みずたまりを覗いて、水は水色ではないことを知ったあの頃の私は、雨降りが大好きだったと記憶している。今では大嫌いな雨の日を、楽しむ方法がどんなだったか、スッカリ忘れてしまった。アスファルトに染みて、アスファルトが「たまらなく」なって、水たまりができるのだ、跳ね返る小さな水滴の動きがなんとも言えず面白いのだ、雨は誰の涙なのか、実はアスファルトの涙だったりして、そんなことを白昼夢的に想像して、車の外を眺めていたあの頃の私は、地面の底に沈んだのだろうか。

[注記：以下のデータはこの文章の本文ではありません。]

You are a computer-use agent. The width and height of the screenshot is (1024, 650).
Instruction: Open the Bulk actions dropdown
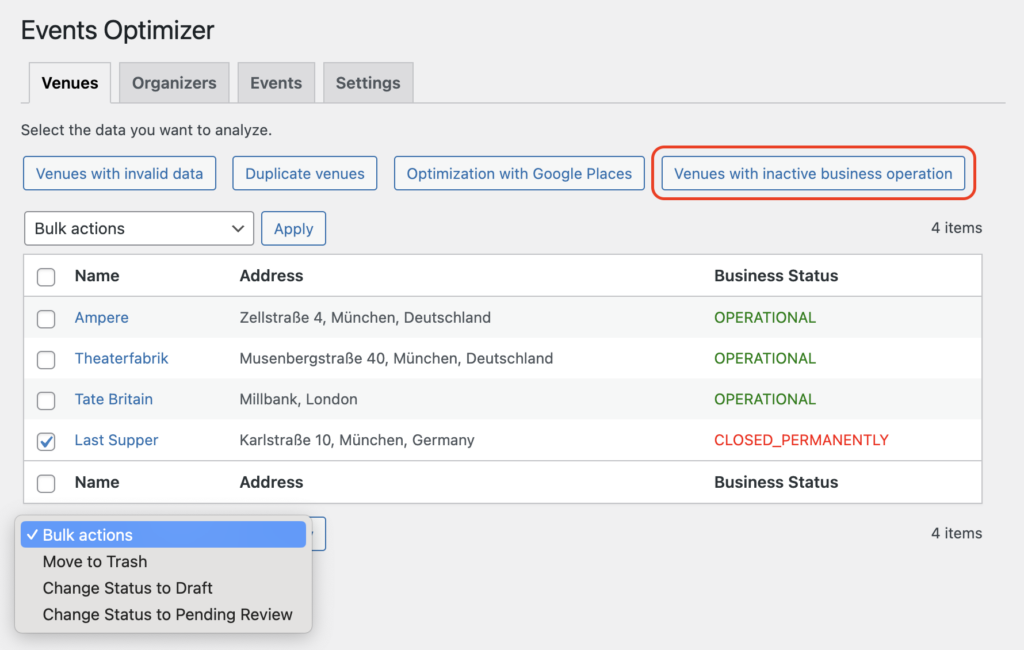(138, 228)
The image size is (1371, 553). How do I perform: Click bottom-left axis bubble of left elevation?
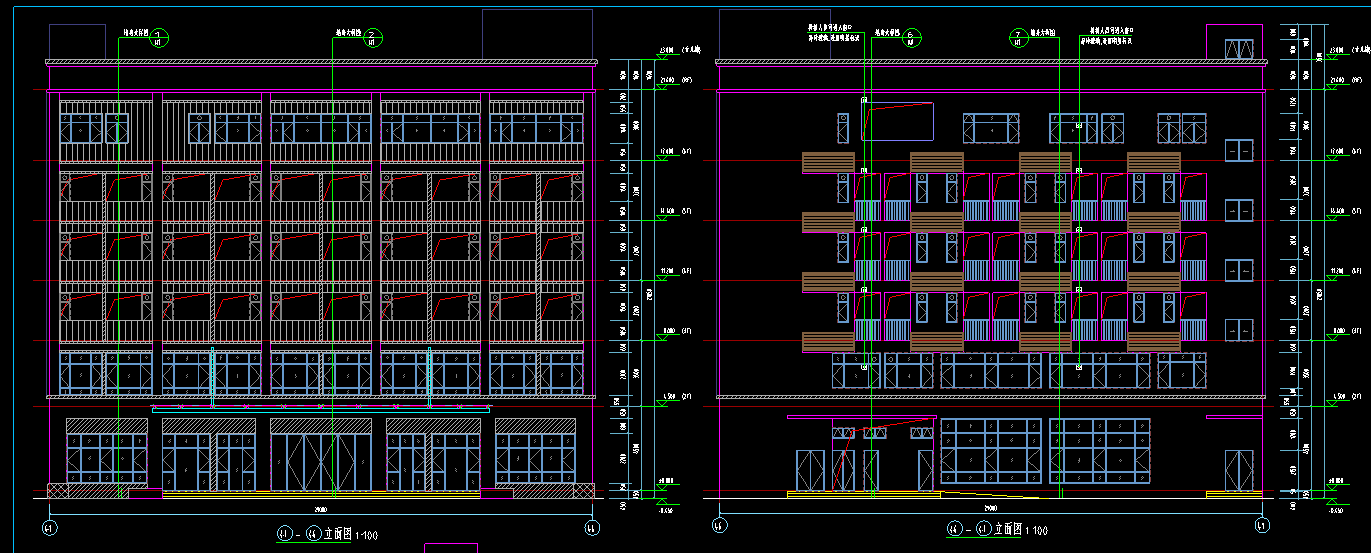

綺麗な花を一輪買うなら、同額の本を一冊欲しい。綺麗に着飾るツールを買うなら、同額の博物館チケットが一枚欲しい。これ以上脳みそのポケットにパンパンにどんぐりを詰め込めば、溢れて洗濯が大変だから、そろそろひっくり返さなければならないのを、大人の私は知覚している。花は底から湧き出でるけど、私は知識欲が満たされることを知らないでいる。ホコホコのお湯ではなく、マグマがグツグツするように、全てを食い尽くすように、光をも逃さないでそこにはなんにもないように「みえる」ブラックホールのように。 アルバイトに行って、同い年の同僚のつめが綺麗に飾られているのをみつけて、ただそれを褒める上手な言葉はみつからず、試みに「つめ、すてきですね」とひらがな表記で言ってみた。そうしたら、苦笑してその人、「趣味だからさ」とお返事なさった。「やってみたら?案外簡単だよ、あやめちゃん爪綺麗じゃん」とも付け加えてくださった。でも、私の趣味は、爪じゃなくて、言葉の加工なのです。私の爪は生でガタガタに見えるかもしれないけれど、私の吐く言葉はあなたの爪も凌ぐのよ、と、よっぽど言いたかった。
「うん」としか言えない。
そろそろ大人になる頃合いだといわれた、誰にともなく。音がない声に急かされる。合唱の和音の共鳴みたいに、「あいだの音」が聞こえる。それが私を急かして不安にして、持続可能性を損う。ただの電気信号なのに、と思えない。
そのままでいいよ、といわれたい。
そのままじゃだめだ、とおもってしまう。
大人になったら、綺麗なおべべを着て、高い靴を履いて、まっすぐ前を向いて、にっこり笑顔をかぶっておく、必要があると思った。このままじゃずっと、こどものまま。
私の死因は本による窒息がいい。
爪を綺麗に塗り飾るように、私は言葉を加工しておきたい。
花を窓辺に飾るように、私は思考を生のままにしておきたい。
髪を美麗に作り固めるように、お顔を化粧(けわい)するみたいに、私はよく見える目を、澄んだ思考を造り上げておきたい。